The number of professional magicians, or ‘illusionists’, as they have come to be called, seems to be on a decline these days. I don’t know if there’s any research probing why that is, but I have a theory. I think all the magicians decided to go into mainstream journalism. It’s a natural fit. The skill-set and objectives involved are not really all that different. Both need a commanding stage presence that allows them to control all the descriptions of what’s going on. Then, they have to be good at deflecting attention away from the necessary deceptions, and proficient at hiding key components that could ruin the trick if discovered. They must know how to use special equipment that the audience must not be allowed to see, and how to manage props and setups designed to look like something they’re not. They also have to give convincing demonstrations of the reliability of things that are totally phony. Finally, just in case there’s a slip-up in the deceptive process somewhere else, they have to have some attractive female ‘eye candy’, and be able to strategically parade them around for additional distraction. With skills like that on board, it’s no surprise that folks can watch NBC, ABC, CBS, CNN, MSNBC, and PBS news shows and come away blissfully clueless about what’s really going on.
So, it’s not all that surprising to discover that ‘Merlin the Magnificent’ has taken up residence on your TV screen, is it? You might not have even recognized him since he chucked his cape and top-hat, and donned that expensive suit, but there he is, perched behind a news desk. His seductive assistant is still with him, but she traded her skimpy costume for a designer dress, and looks like a misplaced fashion model, and now she even gets to read stuff out loud. The problem is that they’re still illusionists, just with a different set of tricks.
The Challenge Isn’t New
‘Illusionists’ aren’t a new challenge for followers of Jesus. False teachers were a virus infecting the Church even in the early days. They proclaimed new revelations based on deceptive misrepresentations of Jesus, and sometimes outright denial. They promulgated lies, but presented them in clever and appealing ways, and always promised to make life better and easier for those who would join their ‘new’ and ‘enlightened’ approach. ‘Progressives,’ you see, have been around for a while.
John has a very relevant suggestion about pretentious, deceptive, illusionists.
“Beloved, do not believe every spirit, but test the spirits, whether they are of God; because many false prophets have gone out into the world. By this you know the Spirit of God: Every spirit that confesses that Jesus Christ has come in the flesh is of God, and every spirit that does not confess that Jesus Christ has come in the flesh is not of God. And this is the spirit of the Antichrist, which you have heard was coming, and is now already in the world. (1 John 4:1-3 NKJV).

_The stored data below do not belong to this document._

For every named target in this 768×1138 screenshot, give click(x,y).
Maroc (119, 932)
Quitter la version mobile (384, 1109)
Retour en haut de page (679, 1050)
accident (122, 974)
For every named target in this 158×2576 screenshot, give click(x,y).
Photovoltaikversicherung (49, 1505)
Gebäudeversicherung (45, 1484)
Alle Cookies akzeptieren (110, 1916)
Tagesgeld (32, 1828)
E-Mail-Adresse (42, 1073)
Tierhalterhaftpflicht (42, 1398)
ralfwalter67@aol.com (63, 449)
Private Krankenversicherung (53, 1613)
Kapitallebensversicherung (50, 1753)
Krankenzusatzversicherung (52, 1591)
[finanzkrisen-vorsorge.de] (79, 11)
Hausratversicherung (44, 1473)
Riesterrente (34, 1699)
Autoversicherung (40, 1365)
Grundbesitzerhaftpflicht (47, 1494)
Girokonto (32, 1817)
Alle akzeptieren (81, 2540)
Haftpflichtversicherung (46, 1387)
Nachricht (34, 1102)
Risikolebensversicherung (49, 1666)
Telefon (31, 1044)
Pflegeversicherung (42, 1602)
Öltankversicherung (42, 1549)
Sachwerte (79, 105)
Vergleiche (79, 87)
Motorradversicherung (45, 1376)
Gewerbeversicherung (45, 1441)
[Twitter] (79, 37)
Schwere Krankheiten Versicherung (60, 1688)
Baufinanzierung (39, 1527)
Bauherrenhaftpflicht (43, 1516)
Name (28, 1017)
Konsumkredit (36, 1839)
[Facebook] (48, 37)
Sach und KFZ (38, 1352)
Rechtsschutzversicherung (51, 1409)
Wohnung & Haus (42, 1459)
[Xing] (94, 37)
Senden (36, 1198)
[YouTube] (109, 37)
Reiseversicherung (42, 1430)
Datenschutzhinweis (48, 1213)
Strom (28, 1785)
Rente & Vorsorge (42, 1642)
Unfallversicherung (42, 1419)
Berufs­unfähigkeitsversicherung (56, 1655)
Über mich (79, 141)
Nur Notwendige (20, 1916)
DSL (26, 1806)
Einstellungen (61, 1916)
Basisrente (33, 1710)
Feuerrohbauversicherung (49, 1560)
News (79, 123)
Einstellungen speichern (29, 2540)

John didn’t waste time reviewing all their lies and debating all their claims. Instead, he addressed the real danger lurking underneath—the satanic “spirit” that infiltrated everything they said and did. The same seductive toxin infused every ‘brand’ of progressive new thinking they promoted, a common spirit permeating every eloquent speech. John said there was a “test” by which Jesus’ followers could discern who was believable. Asking where they stood in reference to who Jesus Christ really was and what He did would give them all they needed to know. Failing that test would reveal that their guiding force was one that stands in determined opposition to all that Jesus represents. John called that oppositional force “the spirit of the Antichrist”. That spirit is present and active today.
One Final Suggestion
The career change for ‘illusionists’ has included not only news media, but they fill the rosters of entertainment, academia, and government institutions. I have an idea. Let’s stop focusing on whatever they’re pulling out their hats on any given day, and simply apply the test John suggested. If they and/or their employers fail that test, then regardless of which network, channel, group, school, or agency they represent, let’s politely, but firmly, tell them to stuff it back in their hat. We’ve seen that trick before.